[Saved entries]
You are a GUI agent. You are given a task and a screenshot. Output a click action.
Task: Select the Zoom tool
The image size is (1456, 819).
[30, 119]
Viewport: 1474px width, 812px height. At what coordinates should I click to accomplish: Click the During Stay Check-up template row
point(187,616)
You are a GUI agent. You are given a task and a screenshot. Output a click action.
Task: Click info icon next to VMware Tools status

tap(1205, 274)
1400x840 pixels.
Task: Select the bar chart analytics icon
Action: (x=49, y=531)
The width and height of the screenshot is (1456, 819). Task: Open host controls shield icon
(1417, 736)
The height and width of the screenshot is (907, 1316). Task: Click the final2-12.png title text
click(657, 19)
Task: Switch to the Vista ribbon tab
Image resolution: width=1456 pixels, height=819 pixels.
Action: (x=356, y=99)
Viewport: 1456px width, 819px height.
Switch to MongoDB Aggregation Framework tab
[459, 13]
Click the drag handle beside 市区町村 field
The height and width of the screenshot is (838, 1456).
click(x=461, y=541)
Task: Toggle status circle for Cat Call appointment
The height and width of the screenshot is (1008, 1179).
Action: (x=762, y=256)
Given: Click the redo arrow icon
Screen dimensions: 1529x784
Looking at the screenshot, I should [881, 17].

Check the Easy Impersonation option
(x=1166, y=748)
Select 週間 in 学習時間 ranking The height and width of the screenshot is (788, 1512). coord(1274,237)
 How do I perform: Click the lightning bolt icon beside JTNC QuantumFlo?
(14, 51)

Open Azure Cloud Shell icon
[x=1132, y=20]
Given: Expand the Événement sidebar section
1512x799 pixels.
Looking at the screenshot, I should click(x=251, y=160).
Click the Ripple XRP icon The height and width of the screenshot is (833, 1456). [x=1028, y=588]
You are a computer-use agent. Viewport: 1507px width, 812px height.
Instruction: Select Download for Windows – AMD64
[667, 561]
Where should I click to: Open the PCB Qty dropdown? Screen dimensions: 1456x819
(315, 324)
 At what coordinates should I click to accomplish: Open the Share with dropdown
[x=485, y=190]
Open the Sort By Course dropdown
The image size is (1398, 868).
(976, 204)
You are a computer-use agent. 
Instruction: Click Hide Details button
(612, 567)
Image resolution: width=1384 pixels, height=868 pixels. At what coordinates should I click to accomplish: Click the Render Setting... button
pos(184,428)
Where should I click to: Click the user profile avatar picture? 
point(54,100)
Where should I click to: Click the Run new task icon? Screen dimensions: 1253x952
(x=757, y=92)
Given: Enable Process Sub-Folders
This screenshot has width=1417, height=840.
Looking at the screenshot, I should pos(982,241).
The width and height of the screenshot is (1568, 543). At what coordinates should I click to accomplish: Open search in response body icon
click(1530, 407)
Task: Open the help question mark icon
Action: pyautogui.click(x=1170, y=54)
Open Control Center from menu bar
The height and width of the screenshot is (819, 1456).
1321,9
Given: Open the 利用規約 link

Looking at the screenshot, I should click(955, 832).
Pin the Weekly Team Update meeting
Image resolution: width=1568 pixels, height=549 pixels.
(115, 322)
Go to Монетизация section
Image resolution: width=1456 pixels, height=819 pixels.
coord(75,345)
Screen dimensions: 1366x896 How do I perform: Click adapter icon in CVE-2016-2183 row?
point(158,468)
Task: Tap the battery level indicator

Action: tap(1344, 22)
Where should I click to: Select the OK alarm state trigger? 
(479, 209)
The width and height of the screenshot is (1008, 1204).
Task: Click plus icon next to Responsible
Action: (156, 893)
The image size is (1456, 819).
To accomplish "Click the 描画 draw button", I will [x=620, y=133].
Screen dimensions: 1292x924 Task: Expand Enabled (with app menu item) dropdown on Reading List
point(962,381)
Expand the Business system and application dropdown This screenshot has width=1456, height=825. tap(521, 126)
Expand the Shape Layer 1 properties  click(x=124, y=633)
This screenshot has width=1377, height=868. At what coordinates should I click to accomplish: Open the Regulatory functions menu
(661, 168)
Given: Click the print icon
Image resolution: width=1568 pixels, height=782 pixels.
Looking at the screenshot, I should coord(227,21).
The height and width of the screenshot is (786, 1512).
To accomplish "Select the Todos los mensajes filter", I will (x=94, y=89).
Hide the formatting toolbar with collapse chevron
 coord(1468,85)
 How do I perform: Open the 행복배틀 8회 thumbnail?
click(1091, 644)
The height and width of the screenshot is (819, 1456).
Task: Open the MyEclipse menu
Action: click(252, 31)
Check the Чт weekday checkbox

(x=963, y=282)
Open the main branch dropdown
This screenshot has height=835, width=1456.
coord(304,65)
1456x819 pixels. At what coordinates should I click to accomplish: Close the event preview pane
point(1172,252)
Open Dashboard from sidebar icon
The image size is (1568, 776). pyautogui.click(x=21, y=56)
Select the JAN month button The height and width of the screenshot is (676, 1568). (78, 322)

* ASSIGNMENT
Tell how many lines above contain the word "section". Nothing but the number is needed.

* COMPLETED EXERCISE
2